More Delphi .NET Migration

Delphi (now available in free 'Turbo Delphi Explorer' editions for old-style Windows coding and new-style .NET coding) has a pretty good migration path from regular Windows to .NET.

Unlike Managed C++, which is one of the very few things that can mix .NET and regular Windows freely (though at a price), it's a relatively all-or-nothing deal. If you've been doing plain point-and-click programming, you may have to do practically nothing in the conversion. If you've been doing parsers and cryptographic algorithms, you probably have some work ahead of you. This is all related to the way .NET managed code works.

One option that playing around with Delphi has given me is converting old Delphi code to .NET form. Converting a scripting language engine is certainly a large challenge.

One of the bigger challenges you may face is the use of PChars, the equivalent of char* in C/C++. They are popular for parsing and scanning because of their simplicity and speed. Managed code prevents you from having true pointers to the middle of anything, part of the effort to ensure buffers stay safe and garbage collection stays working. Gone are functions like StrScan and the like.

One of the approaches to use on these is to use indexes instead of PChars. Inside a parser, you can often get away with it, since the text string is available to all pieces. Alternatively, you can make your own StrScan alternate that takes the string and your index. String is a class in .NET, and you have the functions available to you with code completion by simply typing in your variable name and hitting '.'. "StrScan" can be implemented like this:

  TParseIndex = Integer;

function TMyParser.StrScan(AIndex: TParseIndex;
  ACharacter: Char): TParseIndex;
  Result := FParseText.IndexOf(ACharacter,AIndex);

That can help you skip quite a bit of translation if you turn your character indices into 'TParseIndex' instead of PChar.

One point of compatibility contention is that Delphi strings start at 1, based on the way that old Delphi strings used to have a length byte at index 0. So MyString[1] will contain the first character, as you would expect.

If you want to work more closely with the .NET methods, though, it's best to start thinking starting from zero. You can do this with the MyString.Chars[x], which is zero-based.

All strings in .NET are Unicode, which helps for internationalization, but which may not help some of the older techniques you may have, or in cases where you really want plain old 8-byte ASCII. For this, you will want to investigate the System.Text.Encoding property.

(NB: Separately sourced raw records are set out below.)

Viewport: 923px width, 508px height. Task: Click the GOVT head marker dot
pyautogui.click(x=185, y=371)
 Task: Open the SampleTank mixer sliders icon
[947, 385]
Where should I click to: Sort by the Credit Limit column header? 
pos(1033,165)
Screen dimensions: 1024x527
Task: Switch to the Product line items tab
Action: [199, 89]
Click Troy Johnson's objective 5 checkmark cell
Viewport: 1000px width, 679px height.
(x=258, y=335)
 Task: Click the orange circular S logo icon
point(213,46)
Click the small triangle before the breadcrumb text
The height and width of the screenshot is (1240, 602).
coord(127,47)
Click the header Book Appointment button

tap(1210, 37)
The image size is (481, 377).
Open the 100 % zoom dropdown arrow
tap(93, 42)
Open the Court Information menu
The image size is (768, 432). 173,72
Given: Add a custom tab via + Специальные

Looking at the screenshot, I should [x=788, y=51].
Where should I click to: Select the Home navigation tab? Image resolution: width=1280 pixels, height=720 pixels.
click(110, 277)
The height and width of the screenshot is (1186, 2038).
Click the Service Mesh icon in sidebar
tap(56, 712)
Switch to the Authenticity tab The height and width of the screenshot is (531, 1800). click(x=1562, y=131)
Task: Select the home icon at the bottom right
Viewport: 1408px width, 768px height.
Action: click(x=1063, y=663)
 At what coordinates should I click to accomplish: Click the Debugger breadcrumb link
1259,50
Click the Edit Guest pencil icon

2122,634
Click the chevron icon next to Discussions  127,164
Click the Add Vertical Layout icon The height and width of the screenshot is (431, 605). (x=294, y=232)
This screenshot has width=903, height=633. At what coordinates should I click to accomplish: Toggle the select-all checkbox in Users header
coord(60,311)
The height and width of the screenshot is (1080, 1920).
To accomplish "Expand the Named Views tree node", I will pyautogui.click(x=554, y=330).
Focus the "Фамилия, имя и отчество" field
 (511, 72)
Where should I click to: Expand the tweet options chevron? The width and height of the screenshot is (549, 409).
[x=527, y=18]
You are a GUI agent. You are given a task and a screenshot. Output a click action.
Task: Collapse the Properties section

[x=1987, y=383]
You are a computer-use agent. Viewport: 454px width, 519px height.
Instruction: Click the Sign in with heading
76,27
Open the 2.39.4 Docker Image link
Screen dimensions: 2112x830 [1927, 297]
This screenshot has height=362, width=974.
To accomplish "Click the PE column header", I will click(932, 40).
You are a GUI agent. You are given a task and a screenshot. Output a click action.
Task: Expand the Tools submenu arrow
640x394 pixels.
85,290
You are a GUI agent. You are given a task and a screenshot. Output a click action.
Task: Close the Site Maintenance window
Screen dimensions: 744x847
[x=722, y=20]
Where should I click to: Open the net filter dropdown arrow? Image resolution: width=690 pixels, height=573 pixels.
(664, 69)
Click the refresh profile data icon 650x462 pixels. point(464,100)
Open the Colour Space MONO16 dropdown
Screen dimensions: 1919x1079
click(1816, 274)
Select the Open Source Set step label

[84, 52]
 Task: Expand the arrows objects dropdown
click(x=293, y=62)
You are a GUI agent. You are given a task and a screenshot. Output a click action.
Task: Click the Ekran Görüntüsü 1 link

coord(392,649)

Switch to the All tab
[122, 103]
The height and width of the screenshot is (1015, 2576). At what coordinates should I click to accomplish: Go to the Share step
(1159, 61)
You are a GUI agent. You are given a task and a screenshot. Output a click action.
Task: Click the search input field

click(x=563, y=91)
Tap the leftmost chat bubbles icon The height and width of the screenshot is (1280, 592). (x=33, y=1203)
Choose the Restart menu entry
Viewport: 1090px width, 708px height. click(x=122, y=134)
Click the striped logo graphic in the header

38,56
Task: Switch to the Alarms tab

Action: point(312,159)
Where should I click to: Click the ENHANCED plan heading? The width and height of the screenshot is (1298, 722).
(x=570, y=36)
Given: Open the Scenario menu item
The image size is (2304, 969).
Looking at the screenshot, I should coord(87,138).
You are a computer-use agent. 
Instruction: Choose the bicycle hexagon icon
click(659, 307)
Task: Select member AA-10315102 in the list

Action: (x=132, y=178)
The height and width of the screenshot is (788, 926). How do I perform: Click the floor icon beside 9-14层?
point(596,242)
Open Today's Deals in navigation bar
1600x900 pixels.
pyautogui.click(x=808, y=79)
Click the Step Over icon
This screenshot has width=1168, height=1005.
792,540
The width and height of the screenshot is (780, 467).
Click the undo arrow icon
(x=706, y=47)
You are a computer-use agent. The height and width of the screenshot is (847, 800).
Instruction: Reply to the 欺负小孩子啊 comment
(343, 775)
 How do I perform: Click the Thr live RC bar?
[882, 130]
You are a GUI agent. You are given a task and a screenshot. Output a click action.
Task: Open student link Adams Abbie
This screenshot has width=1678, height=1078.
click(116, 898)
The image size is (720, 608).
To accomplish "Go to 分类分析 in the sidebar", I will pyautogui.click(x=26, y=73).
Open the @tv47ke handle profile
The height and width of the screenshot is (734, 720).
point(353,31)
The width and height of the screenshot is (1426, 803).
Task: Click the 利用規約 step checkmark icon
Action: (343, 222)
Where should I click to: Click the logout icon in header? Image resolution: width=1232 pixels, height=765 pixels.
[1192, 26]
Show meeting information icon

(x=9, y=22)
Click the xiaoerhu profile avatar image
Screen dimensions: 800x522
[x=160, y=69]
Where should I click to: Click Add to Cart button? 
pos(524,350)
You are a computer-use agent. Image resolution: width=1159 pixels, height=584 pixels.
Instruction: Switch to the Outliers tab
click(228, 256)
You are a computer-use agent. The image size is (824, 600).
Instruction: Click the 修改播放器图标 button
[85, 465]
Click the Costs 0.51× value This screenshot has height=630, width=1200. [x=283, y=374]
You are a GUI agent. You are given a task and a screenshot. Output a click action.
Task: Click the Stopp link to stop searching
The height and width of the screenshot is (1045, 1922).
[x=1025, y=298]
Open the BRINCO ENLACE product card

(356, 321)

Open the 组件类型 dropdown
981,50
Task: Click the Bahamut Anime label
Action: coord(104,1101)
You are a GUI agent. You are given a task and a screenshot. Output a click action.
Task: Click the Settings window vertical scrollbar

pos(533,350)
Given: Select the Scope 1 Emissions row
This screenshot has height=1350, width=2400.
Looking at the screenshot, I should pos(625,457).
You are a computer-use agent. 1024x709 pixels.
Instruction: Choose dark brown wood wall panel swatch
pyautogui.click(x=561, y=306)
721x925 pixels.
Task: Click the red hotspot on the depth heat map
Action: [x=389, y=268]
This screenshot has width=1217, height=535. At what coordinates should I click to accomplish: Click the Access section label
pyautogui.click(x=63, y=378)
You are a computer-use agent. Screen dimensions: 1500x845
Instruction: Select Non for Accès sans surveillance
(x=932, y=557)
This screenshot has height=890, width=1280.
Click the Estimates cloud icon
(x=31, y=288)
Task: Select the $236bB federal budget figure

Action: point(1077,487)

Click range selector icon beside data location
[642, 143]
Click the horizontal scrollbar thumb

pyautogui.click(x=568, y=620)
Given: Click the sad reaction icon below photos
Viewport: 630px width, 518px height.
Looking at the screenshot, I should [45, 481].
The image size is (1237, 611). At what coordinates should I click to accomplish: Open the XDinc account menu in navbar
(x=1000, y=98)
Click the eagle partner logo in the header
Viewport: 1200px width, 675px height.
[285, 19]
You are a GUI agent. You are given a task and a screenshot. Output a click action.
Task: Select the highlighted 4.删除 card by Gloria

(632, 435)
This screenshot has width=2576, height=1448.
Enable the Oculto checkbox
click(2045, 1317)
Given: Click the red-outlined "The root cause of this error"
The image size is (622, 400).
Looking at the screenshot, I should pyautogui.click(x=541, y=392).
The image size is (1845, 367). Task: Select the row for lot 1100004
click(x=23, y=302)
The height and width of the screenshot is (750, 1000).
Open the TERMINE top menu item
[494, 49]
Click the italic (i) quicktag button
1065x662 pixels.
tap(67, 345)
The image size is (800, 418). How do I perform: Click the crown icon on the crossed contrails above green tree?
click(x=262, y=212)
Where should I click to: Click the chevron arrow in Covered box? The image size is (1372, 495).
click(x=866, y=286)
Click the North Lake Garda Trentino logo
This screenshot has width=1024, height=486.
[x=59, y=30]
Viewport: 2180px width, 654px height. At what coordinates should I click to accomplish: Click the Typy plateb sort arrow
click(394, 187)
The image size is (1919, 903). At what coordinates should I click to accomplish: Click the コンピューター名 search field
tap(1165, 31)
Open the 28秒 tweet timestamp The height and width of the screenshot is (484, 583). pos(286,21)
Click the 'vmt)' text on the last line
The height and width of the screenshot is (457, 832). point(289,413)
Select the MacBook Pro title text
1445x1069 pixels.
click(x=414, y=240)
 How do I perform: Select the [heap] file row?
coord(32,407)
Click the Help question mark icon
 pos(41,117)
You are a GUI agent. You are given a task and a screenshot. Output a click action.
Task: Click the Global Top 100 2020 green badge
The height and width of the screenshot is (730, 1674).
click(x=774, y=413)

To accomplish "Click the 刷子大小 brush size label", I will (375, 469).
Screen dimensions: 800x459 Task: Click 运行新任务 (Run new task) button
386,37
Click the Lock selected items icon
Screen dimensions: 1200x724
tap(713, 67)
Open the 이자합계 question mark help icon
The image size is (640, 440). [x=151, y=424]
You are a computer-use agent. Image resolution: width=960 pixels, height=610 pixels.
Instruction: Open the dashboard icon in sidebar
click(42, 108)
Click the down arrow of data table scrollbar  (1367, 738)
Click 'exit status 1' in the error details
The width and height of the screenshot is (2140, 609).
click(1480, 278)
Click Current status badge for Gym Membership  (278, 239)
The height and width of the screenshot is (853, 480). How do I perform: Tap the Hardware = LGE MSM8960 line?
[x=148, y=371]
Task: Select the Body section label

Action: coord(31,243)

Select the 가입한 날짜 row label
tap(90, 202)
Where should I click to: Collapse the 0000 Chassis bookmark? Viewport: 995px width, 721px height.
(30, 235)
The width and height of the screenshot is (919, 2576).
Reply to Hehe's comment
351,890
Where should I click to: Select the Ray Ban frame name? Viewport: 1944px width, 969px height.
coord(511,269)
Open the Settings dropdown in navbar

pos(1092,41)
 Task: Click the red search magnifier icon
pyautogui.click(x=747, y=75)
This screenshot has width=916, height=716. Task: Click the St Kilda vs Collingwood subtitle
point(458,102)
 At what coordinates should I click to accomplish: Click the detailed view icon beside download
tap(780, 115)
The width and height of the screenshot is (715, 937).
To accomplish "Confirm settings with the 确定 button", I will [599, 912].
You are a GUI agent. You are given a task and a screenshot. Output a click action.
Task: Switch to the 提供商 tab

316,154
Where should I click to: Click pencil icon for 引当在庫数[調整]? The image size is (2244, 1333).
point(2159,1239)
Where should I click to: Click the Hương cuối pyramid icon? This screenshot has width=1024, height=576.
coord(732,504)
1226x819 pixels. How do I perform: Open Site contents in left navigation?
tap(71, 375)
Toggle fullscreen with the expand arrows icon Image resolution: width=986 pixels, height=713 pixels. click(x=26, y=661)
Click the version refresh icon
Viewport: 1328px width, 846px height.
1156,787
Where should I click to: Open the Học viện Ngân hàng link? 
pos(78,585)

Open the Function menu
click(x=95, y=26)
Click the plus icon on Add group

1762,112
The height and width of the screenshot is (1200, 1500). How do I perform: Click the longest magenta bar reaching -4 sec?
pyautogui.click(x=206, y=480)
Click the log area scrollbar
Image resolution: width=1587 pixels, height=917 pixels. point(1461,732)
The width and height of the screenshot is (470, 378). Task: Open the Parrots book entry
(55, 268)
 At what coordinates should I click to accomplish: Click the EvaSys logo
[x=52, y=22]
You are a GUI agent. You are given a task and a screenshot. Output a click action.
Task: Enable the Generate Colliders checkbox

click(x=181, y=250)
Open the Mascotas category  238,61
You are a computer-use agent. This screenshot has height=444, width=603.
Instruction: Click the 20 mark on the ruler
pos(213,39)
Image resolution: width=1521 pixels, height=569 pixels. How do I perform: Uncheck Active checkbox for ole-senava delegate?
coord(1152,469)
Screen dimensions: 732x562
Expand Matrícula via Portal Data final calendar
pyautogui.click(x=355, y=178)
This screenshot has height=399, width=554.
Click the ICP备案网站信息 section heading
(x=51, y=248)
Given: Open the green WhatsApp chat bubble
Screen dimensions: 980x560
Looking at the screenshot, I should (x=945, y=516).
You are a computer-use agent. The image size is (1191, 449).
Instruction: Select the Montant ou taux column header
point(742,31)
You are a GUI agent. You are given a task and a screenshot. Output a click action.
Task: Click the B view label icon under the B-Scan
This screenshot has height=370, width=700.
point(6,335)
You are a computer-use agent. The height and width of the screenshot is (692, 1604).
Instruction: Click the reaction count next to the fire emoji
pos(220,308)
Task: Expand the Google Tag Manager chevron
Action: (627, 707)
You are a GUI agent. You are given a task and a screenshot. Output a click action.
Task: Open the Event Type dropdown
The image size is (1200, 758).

To get a plain old 8-bit byte array out of a string, you would request it something like this:

  MyBytes : array of Byte;
  MyBytes := System.Text.Encoding.ASCII.GetBytes(MyText);

The reverse of GetBytes is GetString, so you can go back and forth between between the two formats with aplomb, and without having to write a loop to do it yourself.

Delphi for .NET cleverly adds variant support to .NET, which is very helpful for migration purposes. That said, they do it in a somewhat more .NET manner, which is to say that they give you boxed values (e.g. an Integer object) behind the scenes.

This means that any "clever" code that hard-casts a Variant with TVarData in order to get at the bits and pieces inside is going to fail miserably without some modification. If you have been using the variant functions, e.g. VarType, you will be fine. Scripting engines tend to get fancy with this sort of feature, though.

Late-bound COM support changes quite a bit, if you ever use it generically with functions like GetIDsOfNames and IDispatch::Invoke.

Actually, .NET does a neat trick here, compared to the standard Windows way, and it requires far fewer shenanigans than you might expect. .NET has run-time type information (almost always abbreviated as RTTI in polite conversation). This information is included in the Reflection system of .NET, similar to the way Java operates. When you issue the commands to grab a COM object, the same methods that you can use to call things and find out about regular classes can now be used from a COM object.

So, you can poke and prod Excel in a 'generic' manner this way:

  AppType : &Type; // type is a reserved word
  ExcelObject : TObject;
  Workbooks : TObject;
  Workbook : TObject;
  AppType := &Type.GetTypeFromProgID('Excel.Application');
  ExcelObject := Activator.CreateInstance(AppType);
  // Yes, the ExcelObject is used as a parameter as well as the
  // main object
  Workbooks := ExcelObject.GetType.InvokeMember('Workbooks',
  Workbook := Workbooks.GetType.InvokeMember('Add',

Scripting languages that have COM support almost always use the late-bound COM access, so this technique can be handy.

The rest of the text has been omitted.